TASK REQUIREMENTS: Update the material below by changing every "Instruction" to "Command" and leaving everything else as it is.

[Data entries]

==========

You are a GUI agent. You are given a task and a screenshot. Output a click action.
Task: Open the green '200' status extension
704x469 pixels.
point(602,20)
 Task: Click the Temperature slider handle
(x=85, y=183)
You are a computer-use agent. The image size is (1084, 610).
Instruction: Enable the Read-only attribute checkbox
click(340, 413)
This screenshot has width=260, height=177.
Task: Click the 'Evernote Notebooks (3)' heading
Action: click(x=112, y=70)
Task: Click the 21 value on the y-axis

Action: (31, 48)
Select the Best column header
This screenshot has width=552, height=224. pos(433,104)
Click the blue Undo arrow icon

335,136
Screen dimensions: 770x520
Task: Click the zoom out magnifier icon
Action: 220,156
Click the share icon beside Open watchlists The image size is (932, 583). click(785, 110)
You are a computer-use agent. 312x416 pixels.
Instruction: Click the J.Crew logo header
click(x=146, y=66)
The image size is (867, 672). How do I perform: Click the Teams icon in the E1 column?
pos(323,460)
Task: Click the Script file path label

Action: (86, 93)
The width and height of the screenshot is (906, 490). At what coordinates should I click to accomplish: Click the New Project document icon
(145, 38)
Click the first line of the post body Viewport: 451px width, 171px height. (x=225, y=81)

==========

WRITTEN RESPONSE:
You are a GUI agent. You are given a task and a screenshot. Output a click action.
Task: Open the green '200' status extension
704x469 pixels.
point(602,20)
 Task: Click the Temperature slider handle
(x=85, y=183)
You are a computer-use agent. The image size is (1084, 610).
Command: Enable the Read-only attribute checkbox
click(340, 413)
This screenshot has width=260, height=177.
Task: Click the 'Evernote Notebooks (3)' heading
Action: click(x=112, y=70)
Task: Click the 21 value on the y-axis

Action: (31, 48)
Select the Best column header
This screenshot has width=552, height=224. pos(433,104)
Click the blue Undo arrow icon

335,136
Screen dimensions: 770x520
Task: Click the zoom out magnifier icon
Action: 220,156
Click the share icon beside Open watchlists The image size is (932, 583). click(785, 110)
You are a computer-use agent. 312x416 pixels.
Command: Click the J.Crew logo header
click(x=146, y=66)
The image size is (867, 672). How do I perform: Click the Teams icon in the E1 column?
pos(323,460)
Task: Click the Script file path label

Action: (86, 93)
The width and height of the screenshot is (906, 490). At what coordinates should I click to accomplish: Click the New Project document icon
(145, 38)
Click the first line of the post body Viewport: 451px width, 171px height. (x=225, y=81)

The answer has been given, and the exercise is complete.